Je cours à la librairie pour acheter les cahiers d’exercices de mes poulettes.
Je cours pour préparer les lunchs avant que le bus ne passe.
Je cours pour terminer le souper avant que mes petits ogres ne crient trop fort.
Je cours. Je cours tout le temps.
Je cours pour répondre au téléphone (pourquoi le sans-fil est toujours au sous-sol quand je suis au 2e et vice et versa?).
Je cours après la télécommande de la télé qui est perdue.
Je cours à la bibliothèque porter les livres empruntés.
Je cours entre les rendez-vous chez le dentiste, chez le médecin, à l’école.
Je cours aux cours de natation, de ski.
Je cours. Je cours tout le temps.
Mais là, j’ai décidé de courir pour vrai. Pas juste pour réussir à concilier tous les aspects de ma vie familiale, mais pour réussir à concilier bas taux de cholestérol avec poids santé.
Alors, tous les matins j’enfile mes espadrilles, je branche mon iPod et je cours.
Je cours. Je cours. Je cours.
Des fois 20 minutes. Des fois plus d’une heure. Des fois dans le sentier boisé du parc Central. Des fois dans les côtes de mon quartier.
Je suis loin d’être une athlète. Ne coule pas en moi le même sang que Hussain Bolt ou que Chantal Petitclerc. Je ne suis pas une «crinquée». Une motivée débile.

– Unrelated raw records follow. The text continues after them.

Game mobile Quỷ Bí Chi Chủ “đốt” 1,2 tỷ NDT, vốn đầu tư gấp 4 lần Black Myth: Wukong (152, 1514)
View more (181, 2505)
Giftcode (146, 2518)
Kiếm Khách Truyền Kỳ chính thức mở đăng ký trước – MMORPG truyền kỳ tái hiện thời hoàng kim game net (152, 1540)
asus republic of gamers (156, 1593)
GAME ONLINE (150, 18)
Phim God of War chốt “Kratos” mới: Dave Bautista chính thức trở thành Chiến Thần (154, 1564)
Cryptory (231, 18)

Au contraire! Je suis une simple maman débordée qui n’a pas eu le temps de chausser des espadrilles depuis le jour où des vergetures ont commencé à paraître sur sa bédaine.
Le premier matin, j’avais l’air d’une grosse baleine qui tentait péniblement de mettre un pied devant l’autre. Un seul coin de rue et je devais arrêter pace que j’étais complètement essoufflée. J’ai enduré ce martyre six minutes. Six longues minutes où j’alternais entre jogging de trente secondes et repos de deux minutes…

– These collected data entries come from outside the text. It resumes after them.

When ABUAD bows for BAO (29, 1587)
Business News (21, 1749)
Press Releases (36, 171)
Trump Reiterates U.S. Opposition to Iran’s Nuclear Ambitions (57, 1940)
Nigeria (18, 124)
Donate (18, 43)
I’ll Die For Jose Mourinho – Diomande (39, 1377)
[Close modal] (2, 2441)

Le deuxième matin, j’ai réussi à faire deux coins de rue avant de penser mourir d’une crise cardiaque. Le troisième matin, j’ai atteint les deux minutes de course sans vouloir m’arracher les tibias.

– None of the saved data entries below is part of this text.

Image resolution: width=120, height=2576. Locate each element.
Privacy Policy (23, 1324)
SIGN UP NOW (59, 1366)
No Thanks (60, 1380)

Mais même si c’était difficile. Même si j’en arrachais. Même s’il fallait que je laisse mon orgueil dans le fond d’un tiroir. J’ai continué.
J’ai continué parce que j’aime l’énergie qui m’habite après une séance de jogging. J’ai continué parce que j’aime penser que chaque foulée que je fais me rapproche de l’image de la maman en santé que je veux donner à mes poulettes. J’ai continué parce que depuis je cours, je n’ai plus envie de piquer un somme à 14h au boulot. J’ai continué parce que je dors mieux. J’ai continué parce que mes SPM sont beaucoup moins déprimants.
J’ai continué parce que chaque jour, j’ai une raison pour me retrouver seule avec moi-même. Pour réfléchir à ma vie. Ou parce que je n’ai pas à penser à quelque chose justement.
Et vous savez quoi? Je pousse même plus loin l’exercice. Le 26 septembre prochain, avec des collègues de La Tribune, je participerai à une course à relais autour du lac Memphrémagog. Ce sont plus de 18 km que je dois franchir. Une occasion de dépassement personnel, mais aussi une façon d’amasser des sous pour aider des jeunes défavorisés de la Commission scolaire des Sommets.
Vous avez envie que je cours pour vous? N’hésitez pas à me faire parvenir un chèque (fait à l’ordre de Ambulances de l’Estrie avec mention «Courir pour mieux grandir» au 1950, rue Roy, Sherbrooke, J1K 2X8). Pour chaque dollar reçu, je courrai une minute en pensant à vous.